観た映画の感想 #128『Cloud クラウド』
『Cloud クラウド』を観ました。
まず、菅田将暉さん×黒沢清監督って今までありそうでなかったなーと思ったんですけど、これが初めてとは思えないくらいしっくり来てた印象です。より正確に言うと今回の役みたいな「温度感のない菅田将暉」と黒沢監督の作風がすごく合ってるというか。
吉井が健康器具を「買い付け」に来る冒頭のシーンでの工場長夫婦とのやり取りで世間一般の感覚とは明らかにズレてる人間だってことが分かる一方、買ってきたものを闇サイトに出品して一つずつ売れていくのを夜通し監視して、全部売りきったところで安堵するところは人並みに焦燥感を覚える人物でもあるって分かるシーンでもあり。
(全然関係ないけど商品を実店舗以外にネットでも販売するタイプのアンティークショップで働いていたことがあるんですが、吉井が転売品を出品するまでの、撮影ブースで商品の写真を撮ってパソコンで加工してネットにアップする作業がその時にやっていた作業そのまんまで笑ってしまいました)
かと思えば、後ろ暗い商売してる割にはものすごい迂闊なんですよね。
先ほどの健康器具の売上金が口座に振り込まれてるのを確認するシーンで預金通帳に記入されている残高、売上が入る前は3万円ちょっとしかないし、中盤でとある事情があって警察に相談に行った際、矢柴俊博さん演じる刑事に「あなた転売屋やってるんだって?」って聞かれて普通に「ええ……」って認めちゃうあたりとか。
吉井以外の登場人物もほぼ全員そうなんですけど、こういう人現実にも居そうで居なさそう……と思うんだけどやっぱりどこかには居そう、くらいの塩梅の人をポンと話の中に出すのが上手いと思うんですよね、黒沢監督。
あとはなんでもないようなカットからヌッと怖いモノが出てくる恐怖演出。深夜に吉井の自宅を荒川良々さん演じる町工場の上長が訪ねてくるシーンもだし、バスの中で吉井と秋子が引っ越し先の物件情報を見てるスマホを、真後ろの席から覗いてる男が「いつの間にか」としか言えないタイミングでカットインしてくる瞬間とかめちゃくちゃ怖かった。
敢えて言うなら、話の前半ではギリギリ保たれていたリアリティが後半で急にフィクション感を上げていくのが若干勿体ないとは思いました。工場での銃撃戦に突入した後半のシーンで、荒川良々さんのキャラが実は妻子を殺して逃亡中の犯人(らしい)っていう情報が突然開示されましたけど、そんな人物が町工場でそれなりの地位に就けてたのっていくらなんでもおかしくない……? とか。
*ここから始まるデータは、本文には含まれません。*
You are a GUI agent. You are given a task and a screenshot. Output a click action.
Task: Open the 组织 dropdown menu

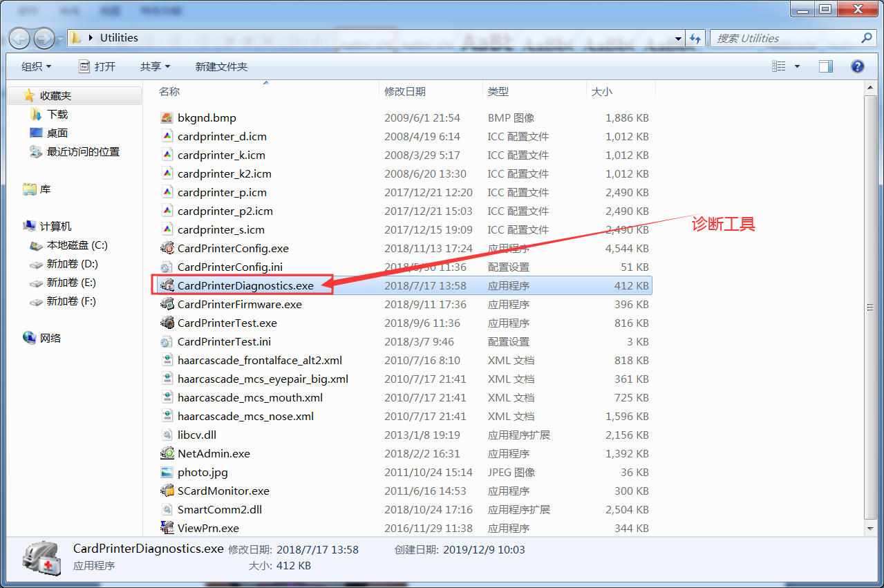36,66
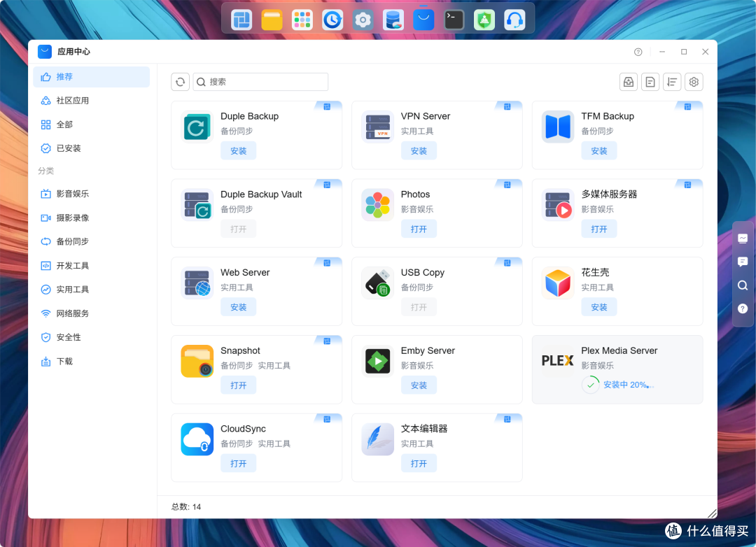Click the sort order icon

click(x=671, y=82)
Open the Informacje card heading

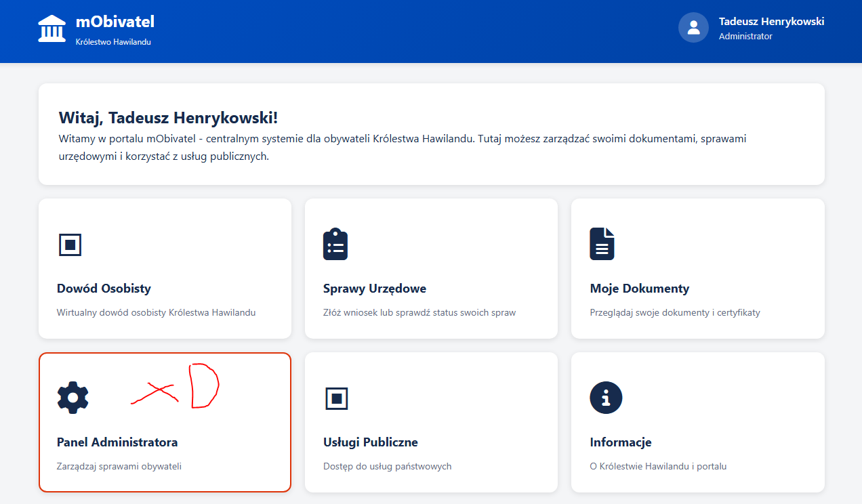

物語の決着が割とふわっとしてるというか、そこまでの引っ張り方に対してものすごくあっさりしてるとも思うんですけど、でも黒沢監督の映画って基本どれもそんな感じって気もするし……
あと今回もやってくれた、明らかに合成をはめこんでる背景の中を走る車で主人公が呆然とした顔をしながらどこかに向かっていくラストシーン。これがあると「これこれー!」ってなりますよね(笑)
菅田さん以外だと、個人的には窪田正孝さんと古川琴音さんも黒沢ワールドの住人適性すごくあるなって感じたので今後も何かしら出て欲しいなと思った次第。特に古川さんにはねー、やっぱりホラーやって欲しいんですよ!